[Start of section]
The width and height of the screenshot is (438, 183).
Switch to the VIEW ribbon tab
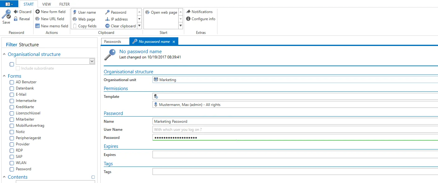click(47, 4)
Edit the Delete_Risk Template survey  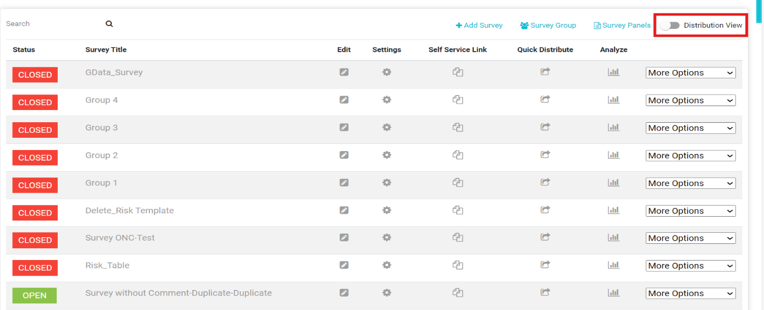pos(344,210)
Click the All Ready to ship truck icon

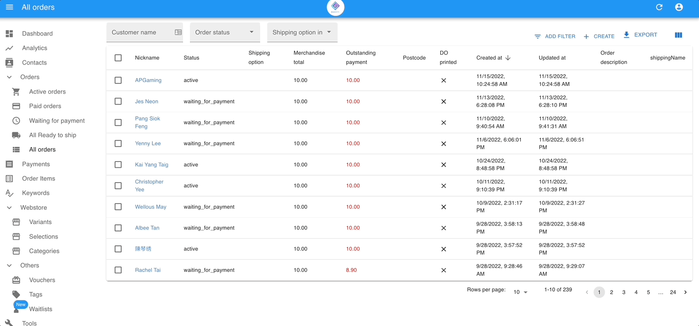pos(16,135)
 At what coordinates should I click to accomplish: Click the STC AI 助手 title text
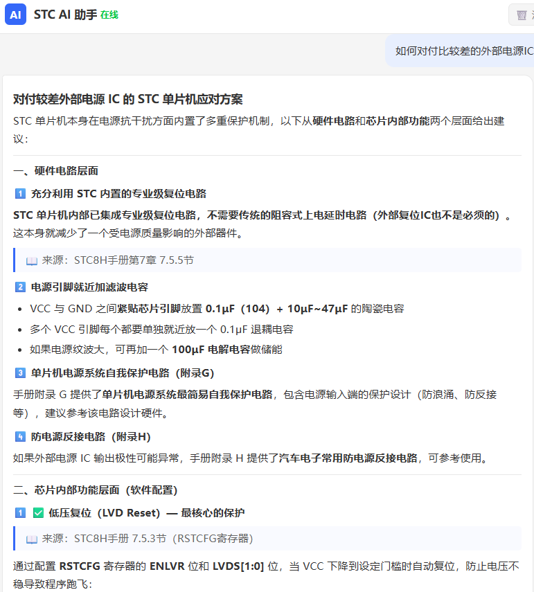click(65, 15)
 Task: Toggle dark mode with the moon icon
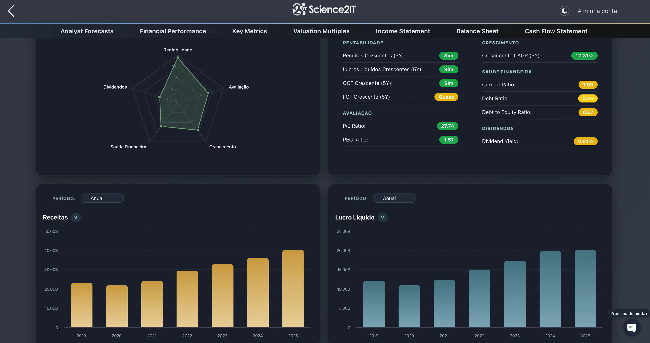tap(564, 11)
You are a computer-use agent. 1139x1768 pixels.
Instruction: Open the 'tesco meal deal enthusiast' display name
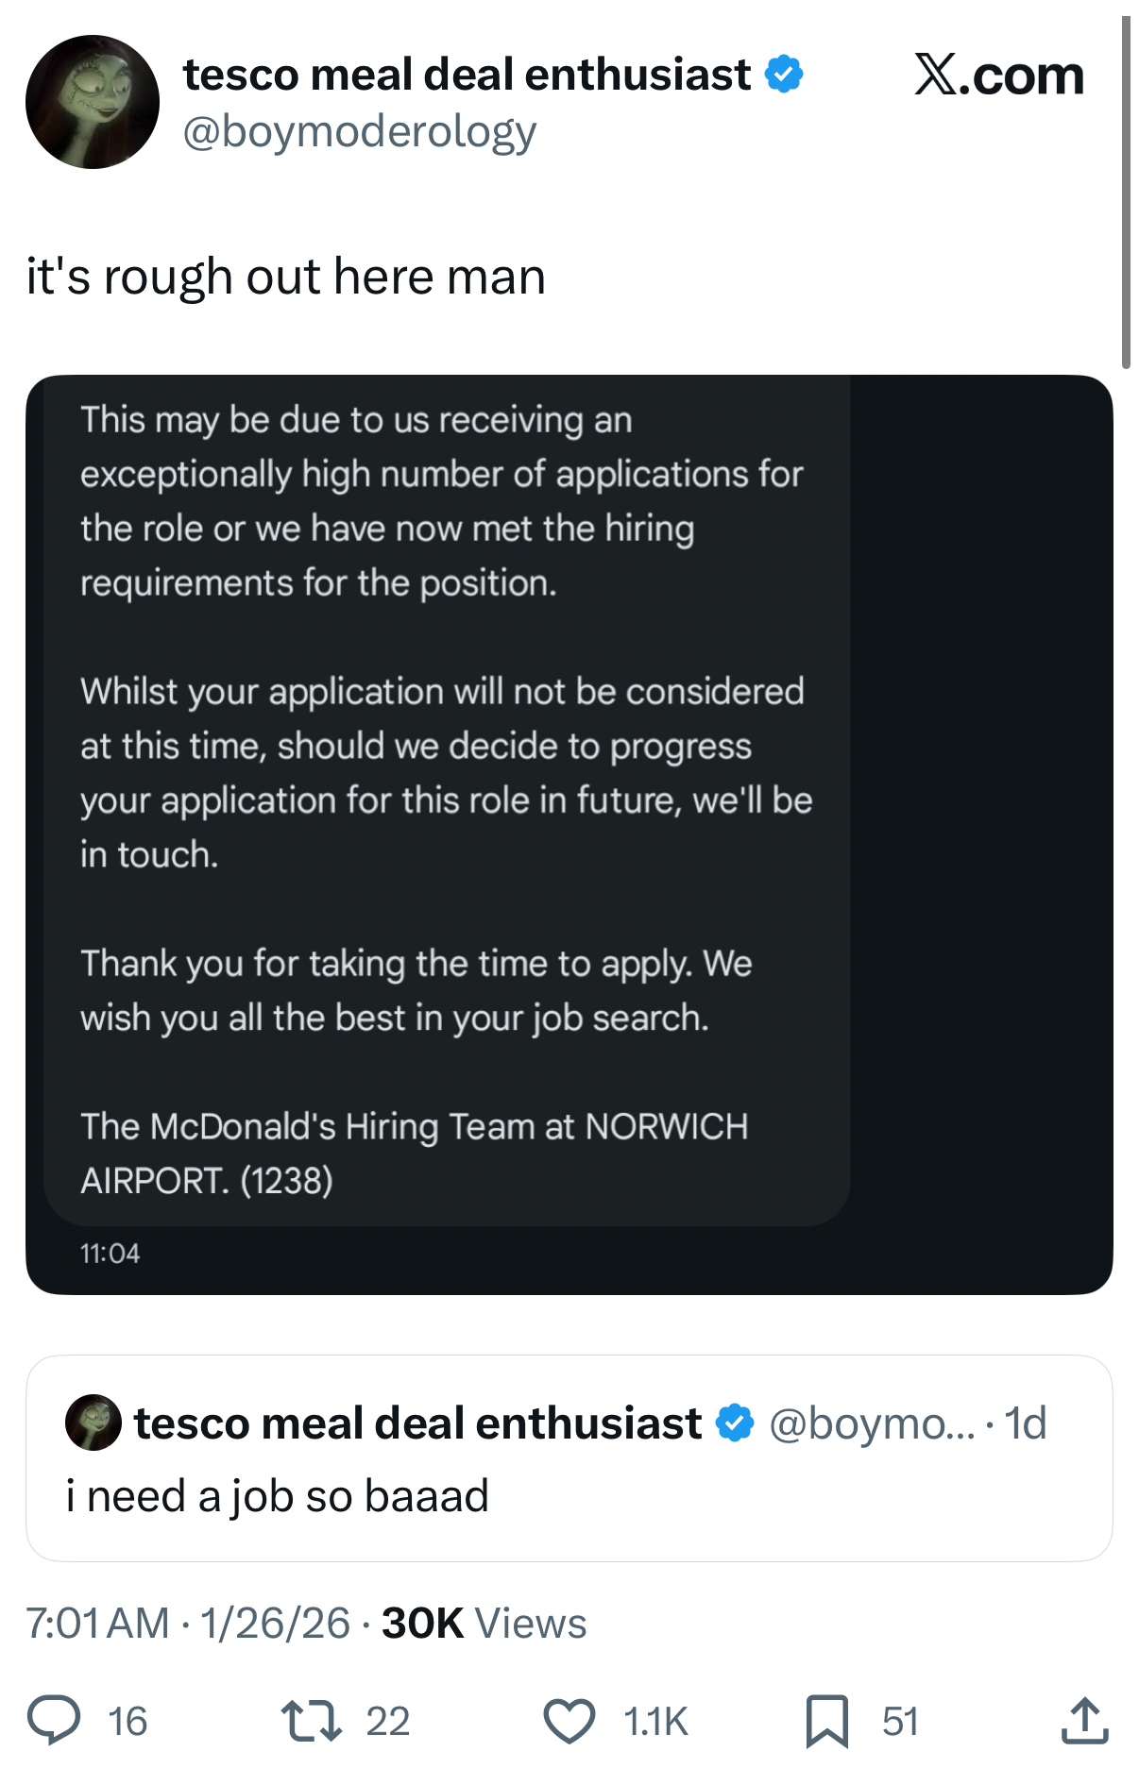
[End of section]
### [THE TASK]
Take the lines from the one that contains "Task: Toggle dark mode with the moon icon" down to the last line of the listing above, both included, and set them down exactly, leaving out pictures.

### [PROBLEM SOLUTION]
 Task: Toggle dark mode with the moon icon
tap(564, 11)
You are a computer-use agent. 1139x1768 pixels.
Instruction: Open the 'tesco meal deal enthusiast' display name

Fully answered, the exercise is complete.